When chef Dave Park opened Jeong in April 2019, it was an instant hit: polished, assured, delicious. But over the course of its first year, the restaurant has become even more exciting, unpredictable, nervier. Take the tteokbokki, a fine-dining twist on a lowbrow dish, with schmaltz softening the gochujang-slicked rice cakes and mustard seeds adding a textural edge. Park excels at reimagining popular Korean dishes and turning down the volume just enough to layer in flavors. He spent years trying to re-create the aroma of the roasted goguma (sweet potato) sold by street vendors in Seoul before creating his sweet-savory goguma pudding with sunflower granola, sponge candy, and bourbon-barrel-aged soy sauce.

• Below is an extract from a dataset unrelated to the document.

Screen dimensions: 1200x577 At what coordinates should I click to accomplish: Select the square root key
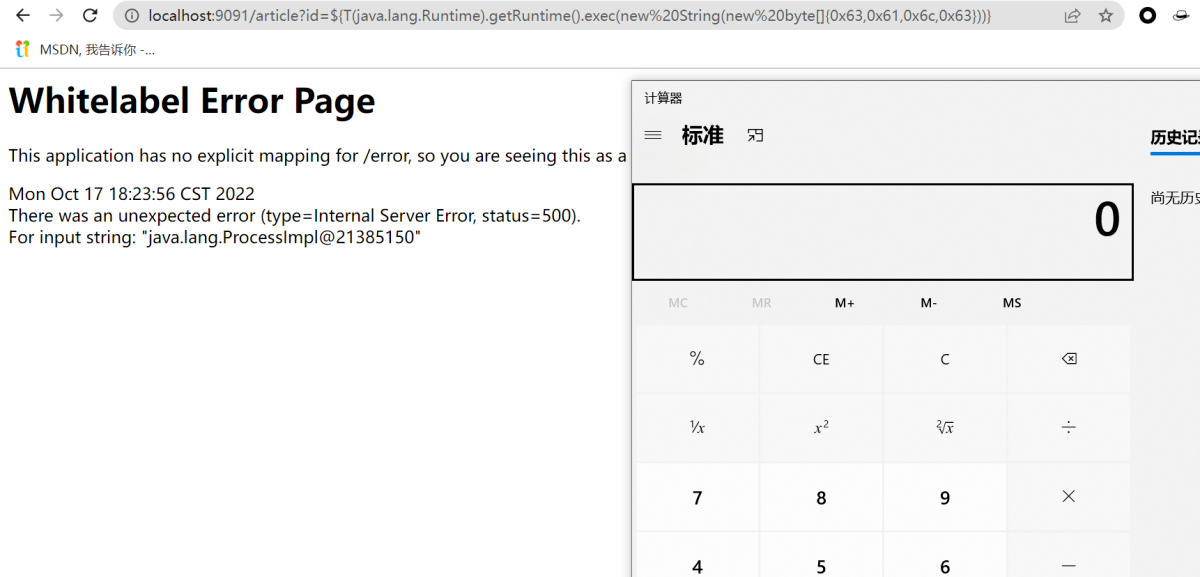click(944, 427)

Despite such obsessiveness, nothing at Jeong — whether à la carte or from the almost preposterously affordable seven-course prix fixe menu ($87) — feels the slightest bit fussy. Consider the decor: Park and Jennifer Tran, his partner and fiancée, used wood trim and fabric to imitate the ceilings of a traditional Korean village home. The result is neither twee nor overwrought, but rather, like everything here, feels both totally novel and deeply comforting.
Update:Jeong is offering a “throwback” menu evoking its cooking at Hanbun, with more casual dishes that travel well, like the cult-favorite rice cake dish chef Dave Park offered at that Westmont food stall. The menu is available in Chicago and Westmont on alternating weeks, with carryout and delivery available in both locations.